Can someone help me explain why the first example works, but the second doesn't.
// Define a class
function Foo(name) {
var self = this;
this.name = name;
this.greeting = function() {
console.log('Hello ' + self.name);
}
}
var foo = new Foo('foo');
foo.greeting();
var greeting = foo.greeting;
greeting();
Output:
Hello foo
Hello foo
// Define a class
function Foo(name) {
this.name = name;
}
// Greeting
Foo.prototype.greeting= function () {
console.log('Hello ' + this.name);
}
var foo = new Foo('foo');
foo.greeting();
var greeting = foo.greeting;
greeting();
Output:
Hello foo
Hello undefined
My guess would be because the first example is using closure, so it retains the reference to the name
local variable, but the second example is not, and since greeting()
method is invoked without object context, it defaults to undefined
.
Many answers, all with useful and correct information, but none of them explains the behavior correctly.
In your first example, it only logs Hello foo
both times, because you're creating a variable self
which references the this
object. That self
variable is then closured in your greeting function
. Hence, you can call that function however you want, it'll always access self.name
and not this.name
so its always the same.
You don't do that in your prototype
example.
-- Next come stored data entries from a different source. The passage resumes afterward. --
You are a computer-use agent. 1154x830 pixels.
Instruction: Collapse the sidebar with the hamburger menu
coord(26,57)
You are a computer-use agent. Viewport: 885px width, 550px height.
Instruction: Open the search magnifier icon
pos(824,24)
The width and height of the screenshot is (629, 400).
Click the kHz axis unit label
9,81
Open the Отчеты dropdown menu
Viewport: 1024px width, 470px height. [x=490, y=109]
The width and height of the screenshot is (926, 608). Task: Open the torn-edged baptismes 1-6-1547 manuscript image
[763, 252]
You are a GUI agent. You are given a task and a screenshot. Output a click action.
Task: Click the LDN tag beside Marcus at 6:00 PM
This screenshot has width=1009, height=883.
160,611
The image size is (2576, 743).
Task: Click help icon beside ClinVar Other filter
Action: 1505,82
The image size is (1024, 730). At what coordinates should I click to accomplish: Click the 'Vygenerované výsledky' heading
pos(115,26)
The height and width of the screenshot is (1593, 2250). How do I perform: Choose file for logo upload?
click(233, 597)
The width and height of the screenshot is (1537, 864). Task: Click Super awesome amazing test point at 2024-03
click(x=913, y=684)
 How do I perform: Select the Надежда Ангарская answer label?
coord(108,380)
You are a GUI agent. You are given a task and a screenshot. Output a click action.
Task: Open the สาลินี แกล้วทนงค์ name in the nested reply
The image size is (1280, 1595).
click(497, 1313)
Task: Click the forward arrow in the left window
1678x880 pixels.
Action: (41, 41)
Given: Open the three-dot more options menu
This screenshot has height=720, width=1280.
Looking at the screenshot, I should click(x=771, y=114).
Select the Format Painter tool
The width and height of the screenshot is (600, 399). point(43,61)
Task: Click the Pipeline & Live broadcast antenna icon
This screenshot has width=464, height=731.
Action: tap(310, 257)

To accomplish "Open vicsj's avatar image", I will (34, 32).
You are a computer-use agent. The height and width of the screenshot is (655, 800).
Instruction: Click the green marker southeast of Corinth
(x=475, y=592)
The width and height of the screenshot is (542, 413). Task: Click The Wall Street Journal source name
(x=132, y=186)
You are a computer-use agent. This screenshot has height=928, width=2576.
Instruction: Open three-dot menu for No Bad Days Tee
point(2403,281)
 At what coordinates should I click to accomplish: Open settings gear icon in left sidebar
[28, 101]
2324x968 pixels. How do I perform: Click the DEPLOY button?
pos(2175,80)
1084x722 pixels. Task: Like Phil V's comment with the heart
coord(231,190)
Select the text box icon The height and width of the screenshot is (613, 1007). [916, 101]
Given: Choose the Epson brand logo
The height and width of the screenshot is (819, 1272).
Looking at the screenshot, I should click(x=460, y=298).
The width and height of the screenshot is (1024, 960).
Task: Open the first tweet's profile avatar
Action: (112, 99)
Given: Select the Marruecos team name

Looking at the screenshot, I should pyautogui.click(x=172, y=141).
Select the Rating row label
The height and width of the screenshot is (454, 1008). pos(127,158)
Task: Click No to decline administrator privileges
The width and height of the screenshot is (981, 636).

There you directly access this.name
and then it is indeed important of how the function is invoked (see @lwburk answer).
So again, even if you call the first example like
foo.greeting.call( window );
it would still access the closured self
variable and log Hello foo
.
There are four ways to invoke a function in JavaScript, each of which changes the value of this
inside the function:
As a global function call: greeting()
. The value of this
is the global window
object (in browsers).
As a method on some object: foo.greeting()
. The value of this
is the object instance on the left-hand side of the .
operator (foo
).
As a constructor: new greeting()
. The value of this
is a new object that is created and implicitly returned from the function. This is used to create new objects.
Using call
or apply
: greeting.apply(someVal, someArgs)
. The value of this
is the object passed as the first argument (someVal
).
Any function can be executed in any of these four ways (although not all functions should be executed in some of them).
In the first case you're performing a method call:
var foo = new Foo('foo');
foo.greeting();
...so this
is foo
inside the function. In the second case you're performing a global function call:
var greeting = foo.greeting;
greeting();
...so this
is window
inside the function.
Edit: Note @jAndy's answer which points out the more salient issue in this case, which is that greeting
closes over self
in the first example (regardless of how it's called), but does not in the second (which then makes how the function is called relevant).